===== RECORDS PROVIDED =====

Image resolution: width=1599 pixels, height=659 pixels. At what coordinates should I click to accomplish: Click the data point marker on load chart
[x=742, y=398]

=====
===== RECORDS PROVIDED =====

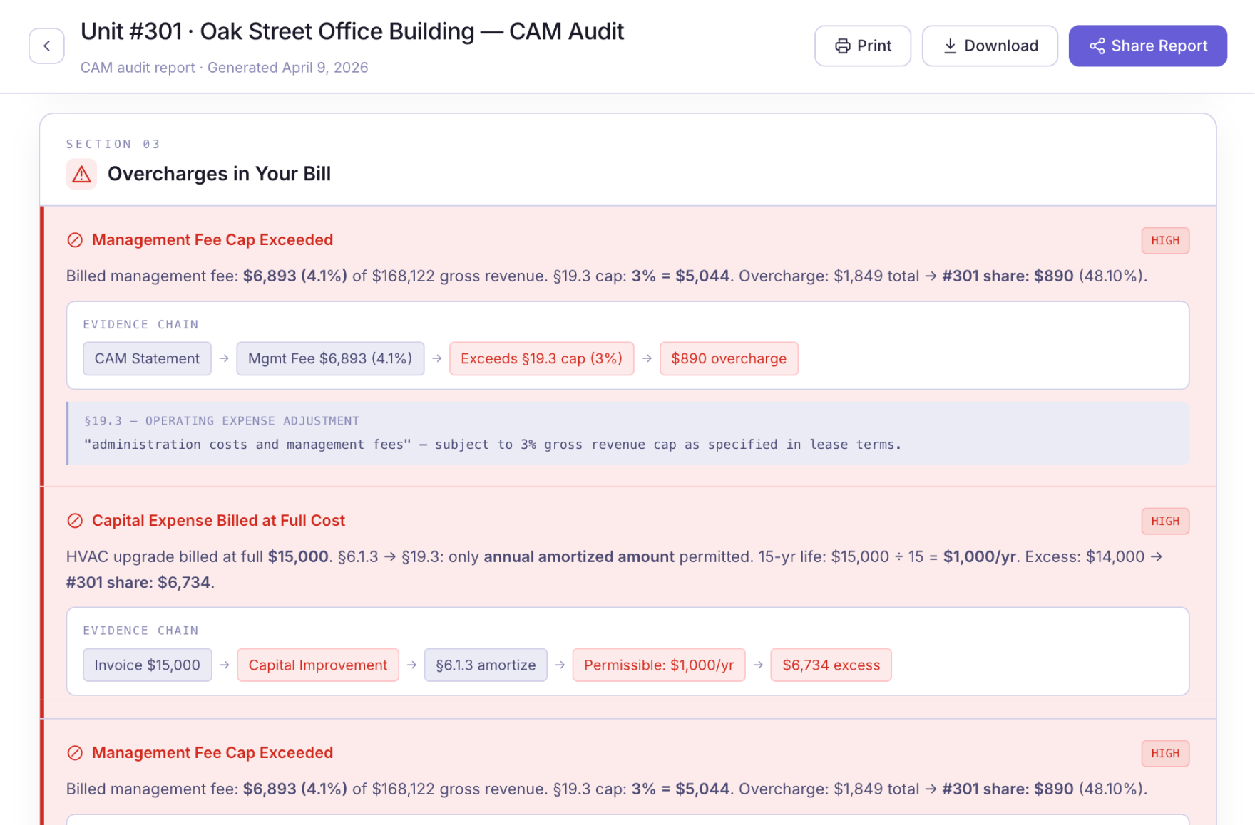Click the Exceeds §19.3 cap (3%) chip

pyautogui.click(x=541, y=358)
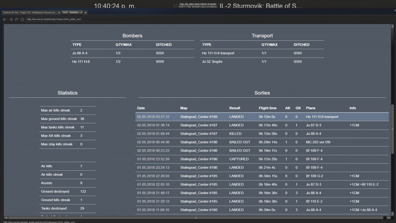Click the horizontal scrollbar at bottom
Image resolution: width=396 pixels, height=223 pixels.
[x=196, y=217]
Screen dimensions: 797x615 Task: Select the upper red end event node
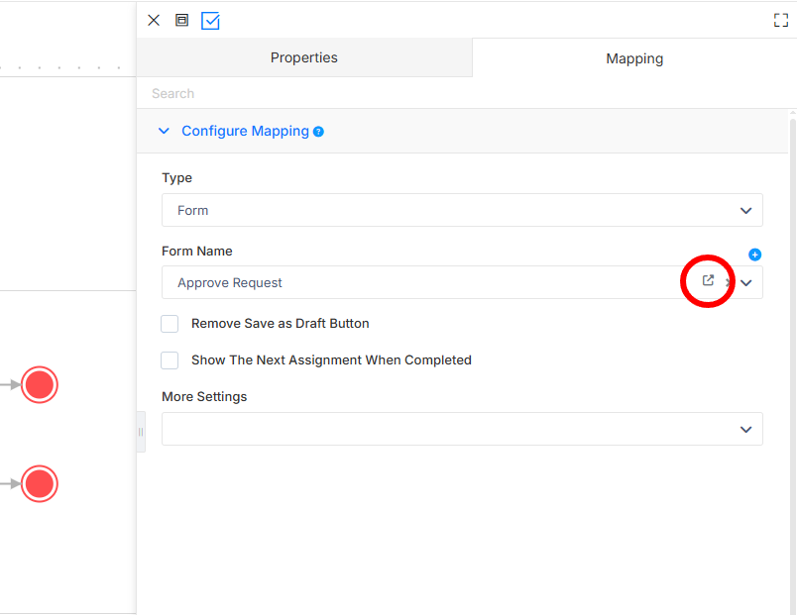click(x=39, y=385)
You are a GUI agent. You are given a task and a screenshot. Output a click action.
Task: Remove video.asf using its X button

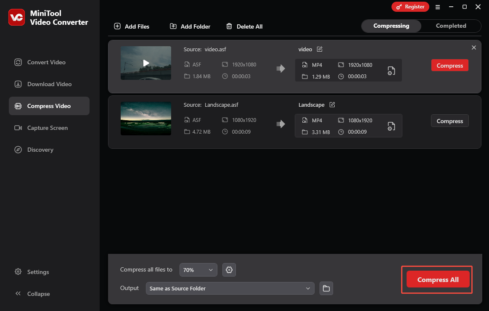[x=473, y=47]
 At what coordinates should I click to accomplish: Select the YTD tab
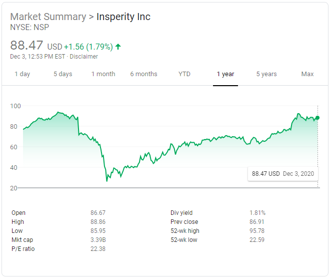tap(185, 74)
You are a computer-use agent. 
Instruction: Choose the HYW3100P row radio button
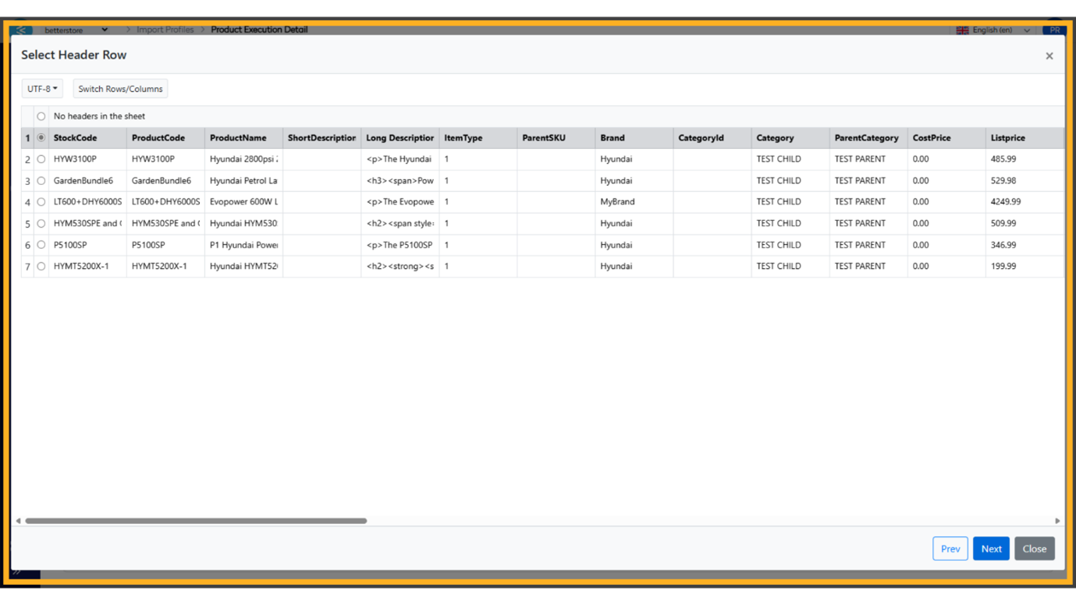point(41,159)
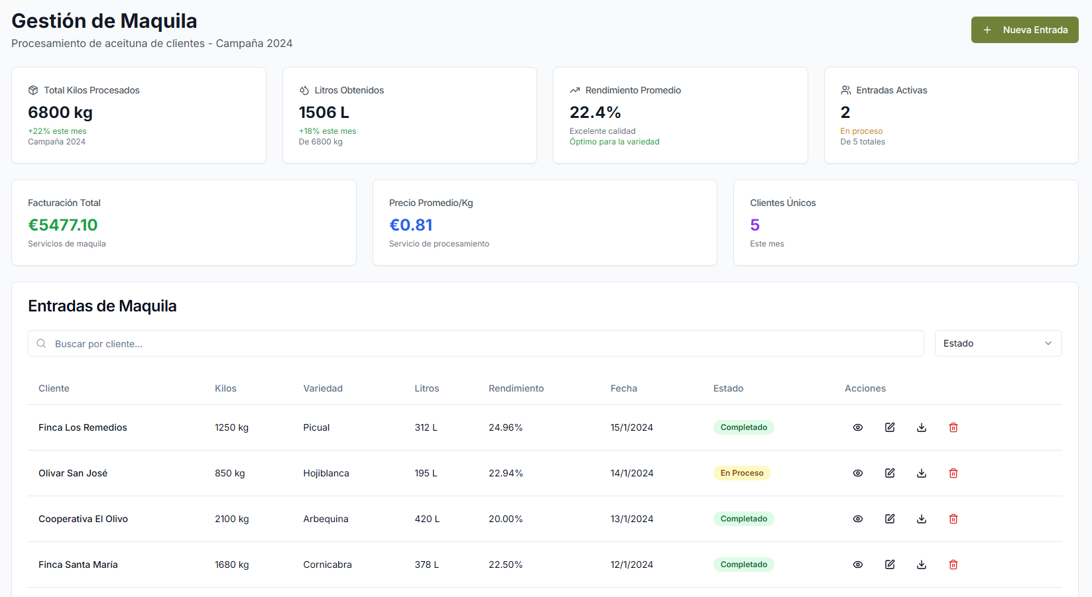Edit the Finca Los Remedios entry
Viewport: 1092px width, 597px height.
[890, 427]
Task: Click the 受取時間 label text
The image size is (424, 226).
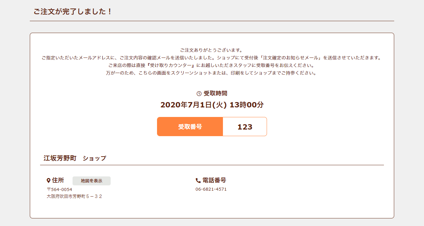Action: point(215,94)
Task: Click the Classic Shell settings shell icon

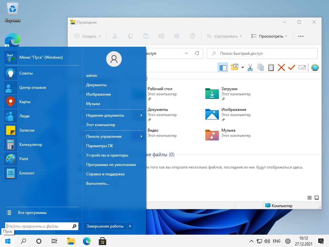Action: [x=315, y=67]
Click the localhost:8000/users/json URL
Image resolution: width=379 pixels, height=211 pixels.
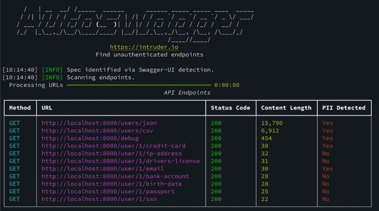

=====
===== RECORDS PROVIDED =====

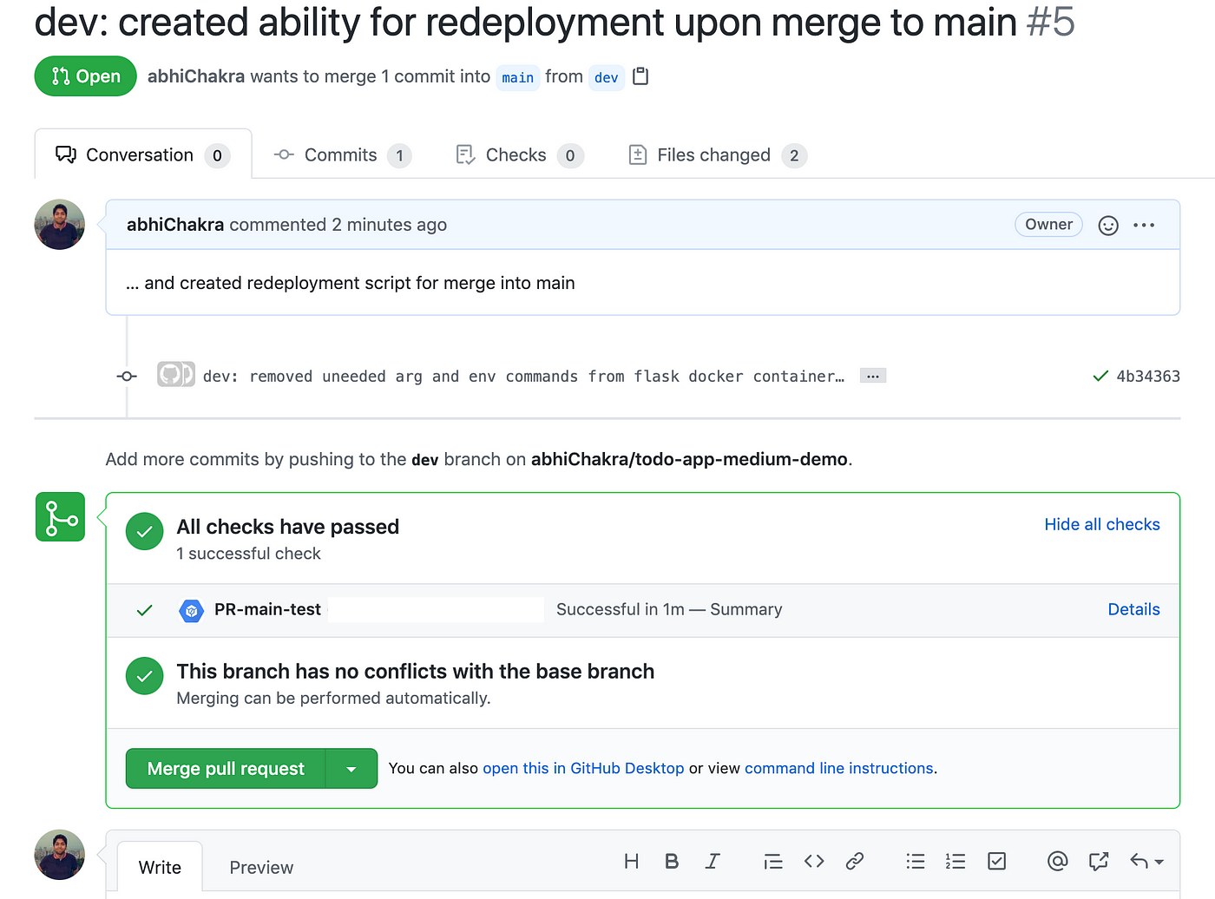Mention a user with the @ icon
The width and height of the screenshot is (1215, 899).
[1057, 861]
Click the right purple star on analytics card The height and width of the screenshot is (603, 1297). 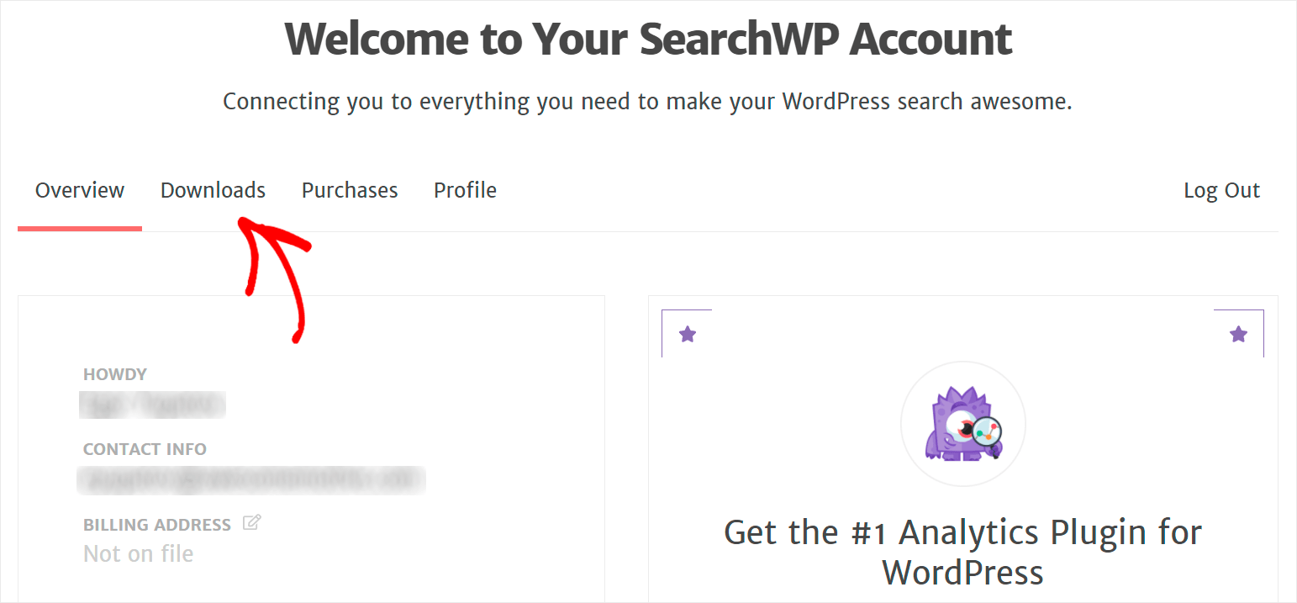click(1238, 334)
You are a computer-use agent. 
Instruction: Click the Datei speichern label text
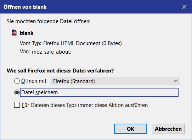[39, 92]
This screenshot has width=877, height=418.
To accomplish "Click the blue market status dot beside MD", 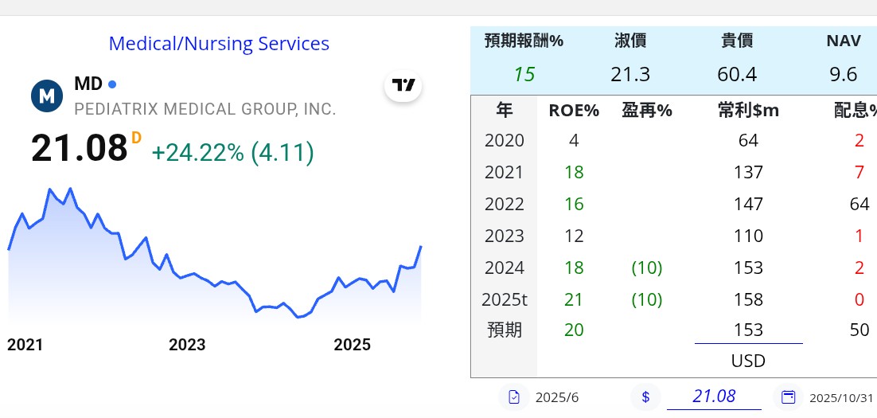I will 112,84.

=====

WHAT YOU WILL DO: In the records above, find the line with "Task: Click the Classic". Print exactly from there through the line with "Image resolution: width=379", minus the pictures.

RESULT FOR THIS TASK:
Task: Click the Classic Shell settings shell icon

Action: [x=315, y=67]
Click the localhost:8000/users/json URL
Image resolution: width=379 pixels, height=211 pixels.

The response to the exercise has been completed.